*WRITTEN PROBLEM*:
Retype the records below, starting at the line containing "You are a computer-use" and continuing through the end of the records. Leave out the pictures.

--- Start of EXERCISE INPUT ---

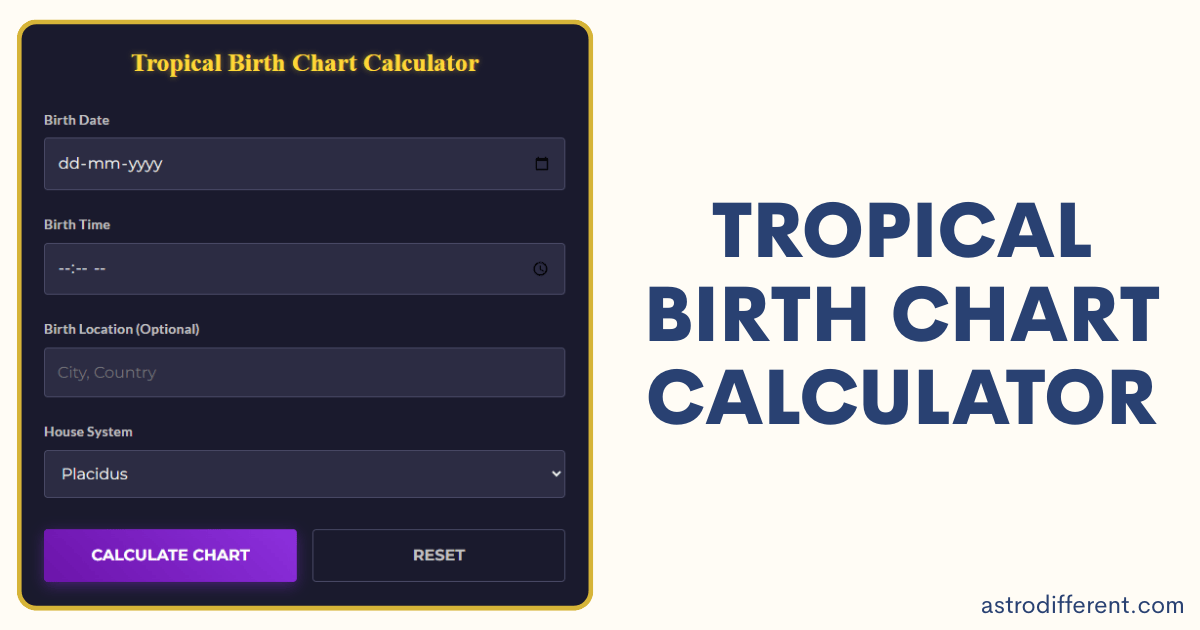
Task: Click the clock icon in Birth Time
Action: pyautogui.click(x=540, y=269)
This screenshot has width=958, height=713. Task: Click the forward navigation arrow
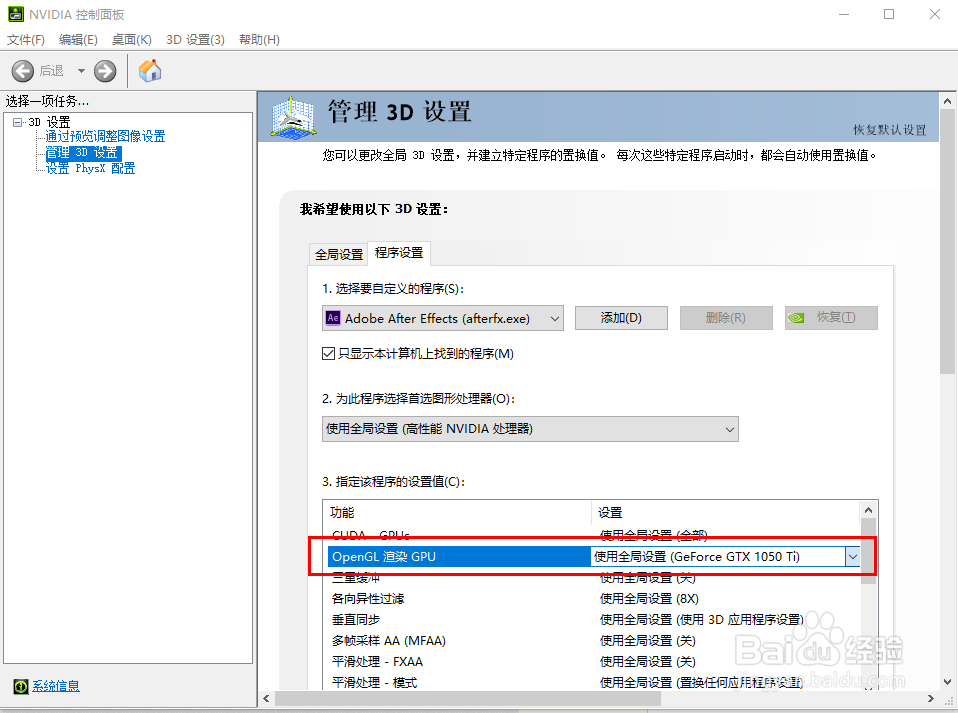coord(104,70)
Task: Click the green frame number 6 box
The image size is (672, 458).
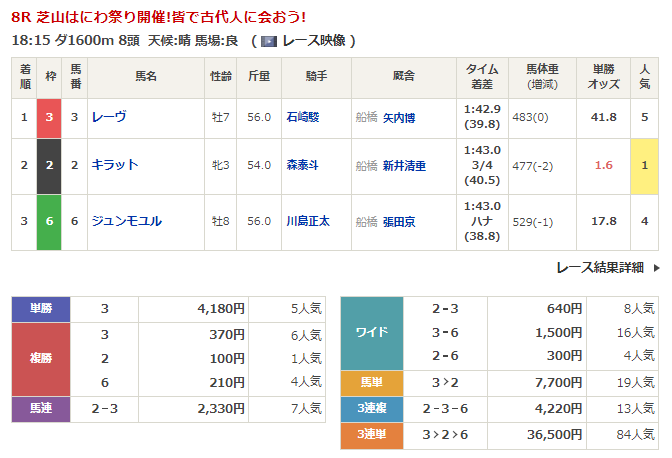Action: (49, 221)
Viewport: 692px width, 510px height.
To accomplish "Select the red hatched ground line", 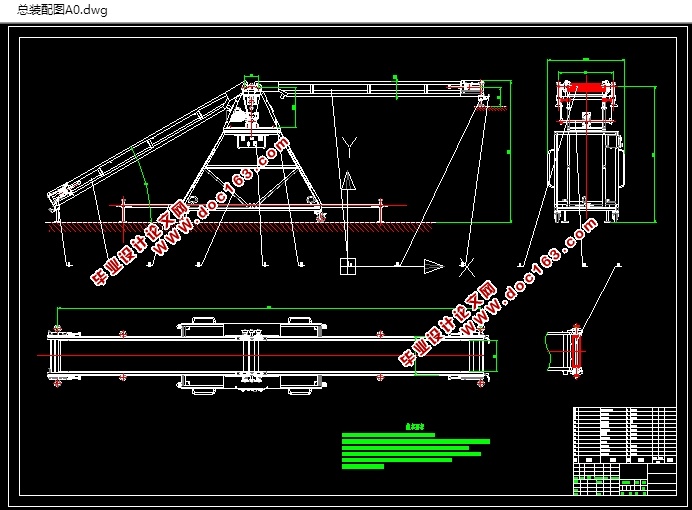I will pyautogui.click(x=241, y=228).
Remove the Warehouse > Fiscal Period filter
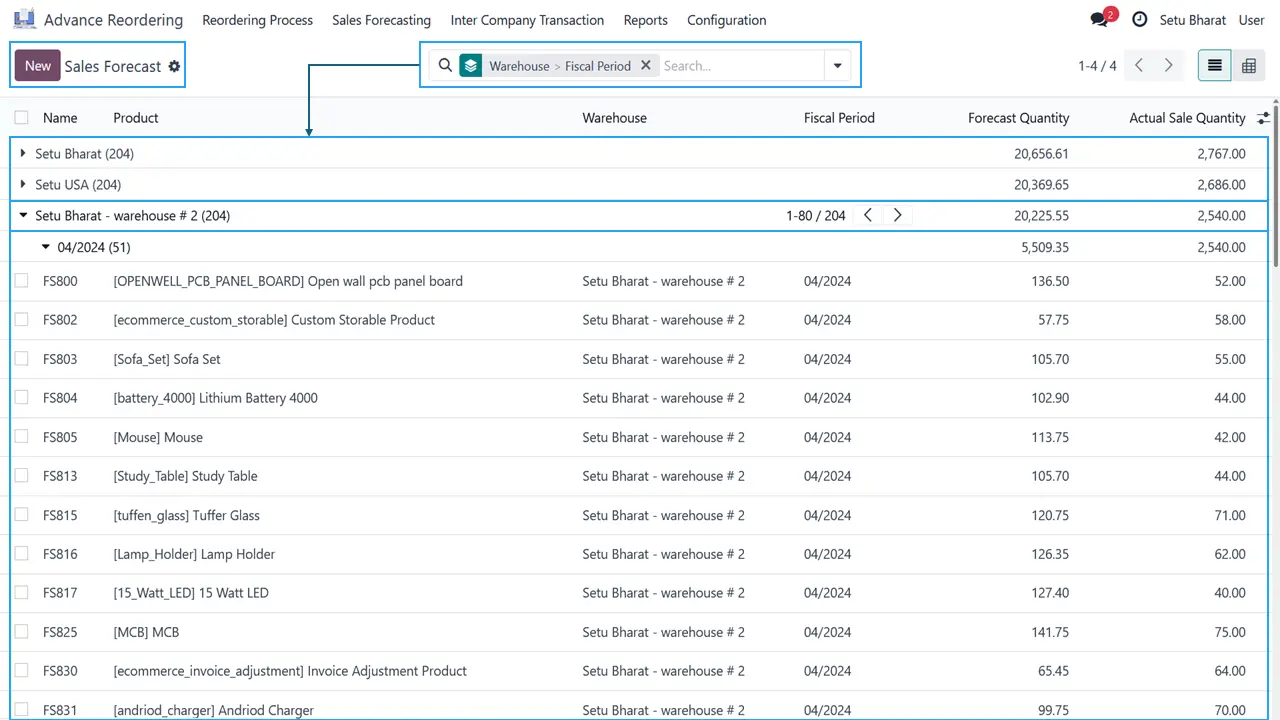The height and width of the screenshot is (720, 1280). [x=646, y=66]
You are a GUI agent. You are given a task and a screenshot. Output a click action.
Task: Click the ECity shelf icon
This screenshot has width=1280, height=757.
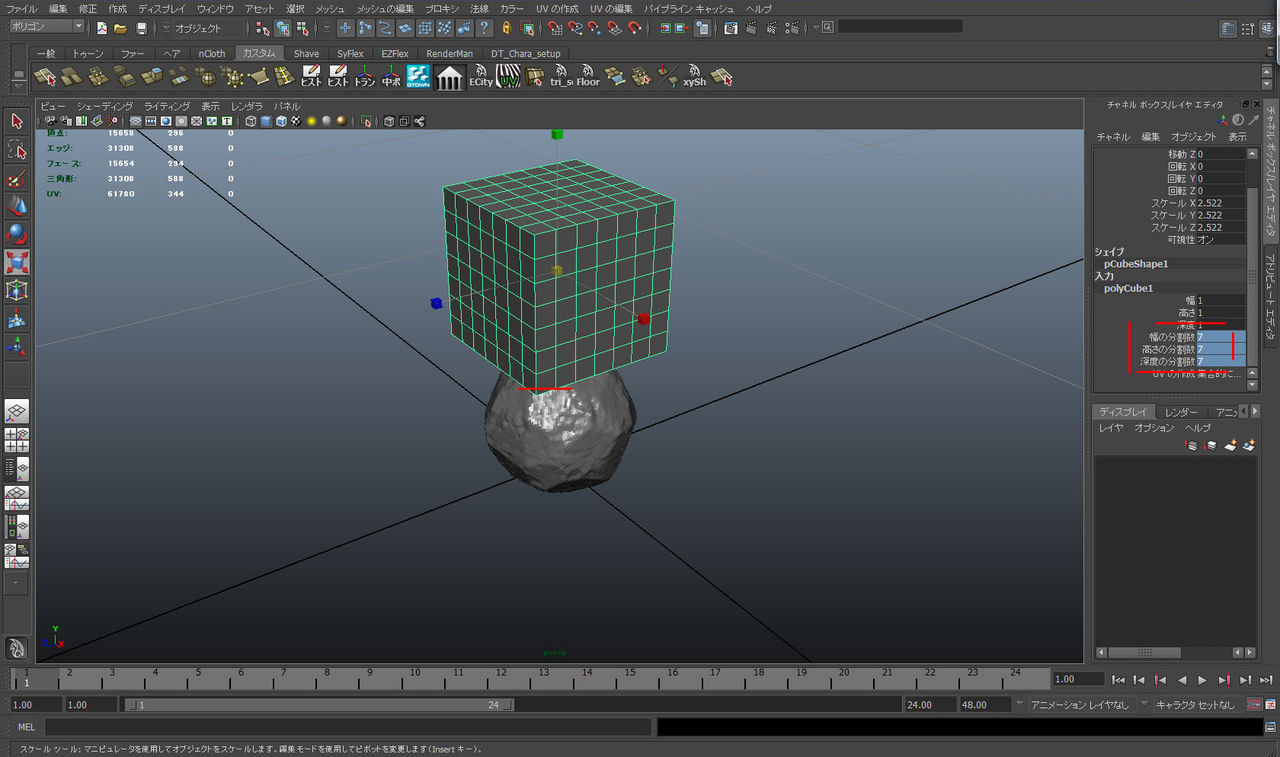pos(481,76)
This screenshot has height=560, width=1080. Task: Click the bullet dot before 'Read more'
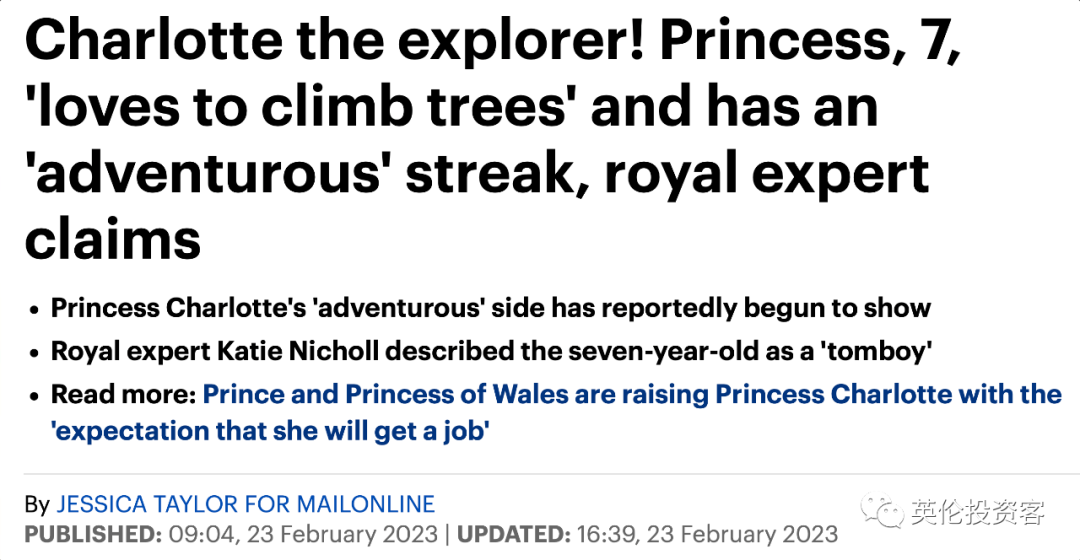pyautogui.click(x=34, y=397)
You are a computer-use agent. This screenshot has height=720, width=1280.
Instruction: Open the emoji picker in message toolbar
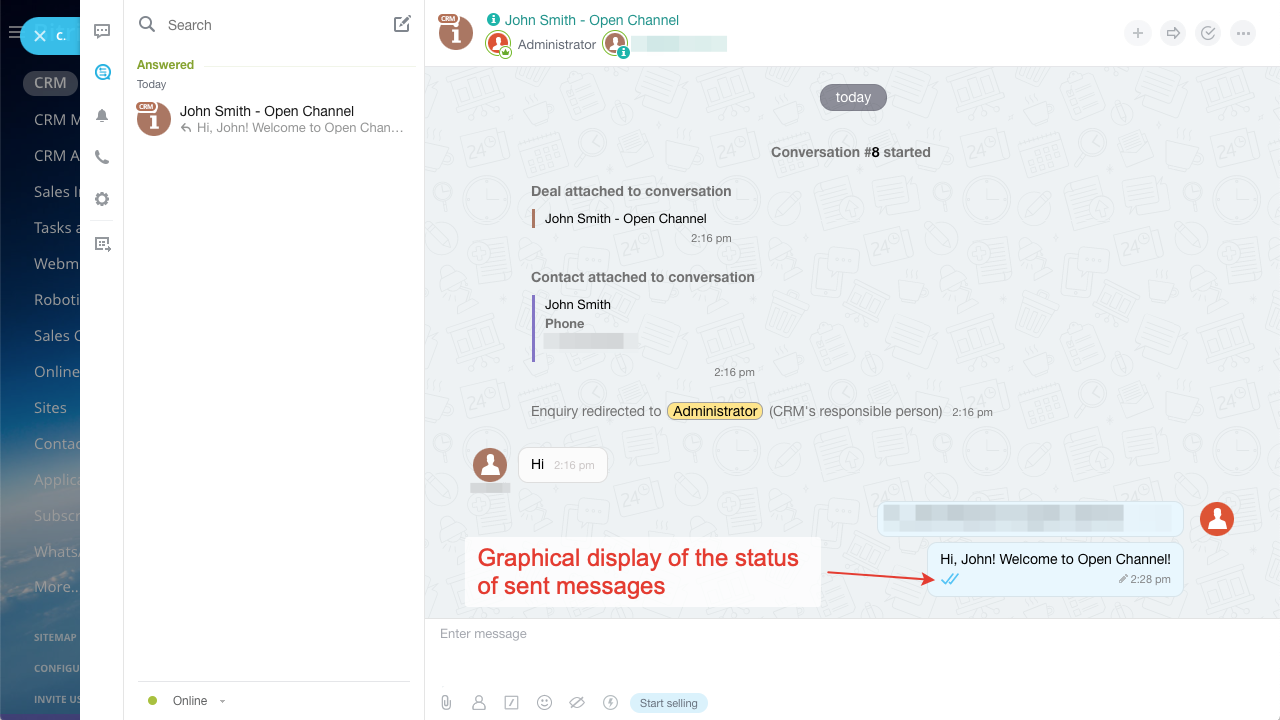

--- End of EXERCISE INPUT ---

*RESULT*:
You are a computer-use agent. This screenshot has height=720, width=1280.
Instruction: Open the emoji picker in message toolbar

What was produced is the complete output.